Network Monitoring

Mesos 0.20.0 adds the support for per container network monitoring. Network statistics for each active container can be retrieved through the /monitor/statistics.json endpoint on the slave.

The current solution is completely transparent to the tasks running on the slave. In other words, tasks will not notice any difference as if they were running on a slave without network monitoring turned on and were sharing the network of the slave.

How to setup?

To turn on network monitoring on your mesos cluster, you need to follow the following procedures.

Prerequisites

Currently, network monitoring is only supported on Linux. Make sure your kernel is at least 3.6. Also, check your kernel to make sure that the following upstream patches are merged in (Mesos will automatically check for those kernel functionalities and will abort if they are not supported):

Make sure the following packages are installed on the slave:

  • libnl3 >= 3.2.25
  • iproute (>= 2.6.39 is advised but not required for debugging purpose)

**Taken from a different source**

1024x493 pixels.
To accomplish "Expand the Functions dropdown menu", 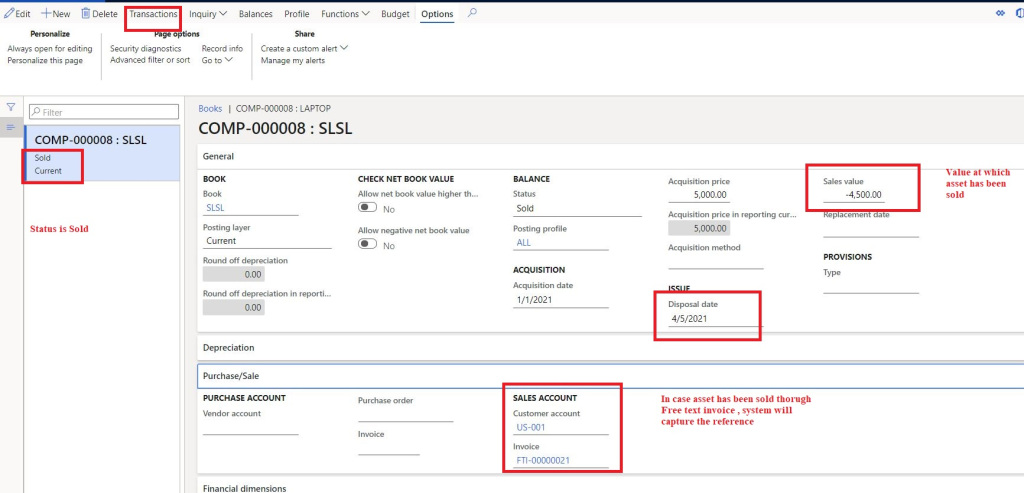I will click(345, 14).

On the build machine, you need to install the following packages:

Configure and build

Network monitoring will NOT be built in by default. To build Mesos with network monitoring support, you need to add a configure option:

$ ./configure --with-network-isolator
$ make

Host ephemeral ports squeeze

With network monitoring being turned on, each container on the slave will have a separate network stack (via Linux network namespaces). All containers share the same public IP of the slave (so that service discovery mechanism does not need to be changed). Each container will be assigned a subset of the ports from the host, and is only allowed to use those ports to make connections with other hosts.

For non-ephemeral ports (e.g, listening ports), Mesos already exposes that to the scheduler (resource: 'ports'). The scheduler is responsible for allocating those ports to executors/tasks.

For ephemeral ports, without network monitoring, all executors/tasks running on the slave share the same ephemeral port range of the host. The default ephemeral port range on most Linux distributions is [32768, 61000]. With network monitoring, for each container, we need to reserve a range for ports on the host which will be used as the ephemeral port range for the container network stack (these ports are directly mapped into the container). We need to ensure none of the host processes are using those ports. Because of that, you may want to squeeze the host ephemeral port range in order to support more containers on each slave. To do that, you can use the following command (need root permission). A host reboot is required to ensure there are no connections using ports outside the new ephemeral range.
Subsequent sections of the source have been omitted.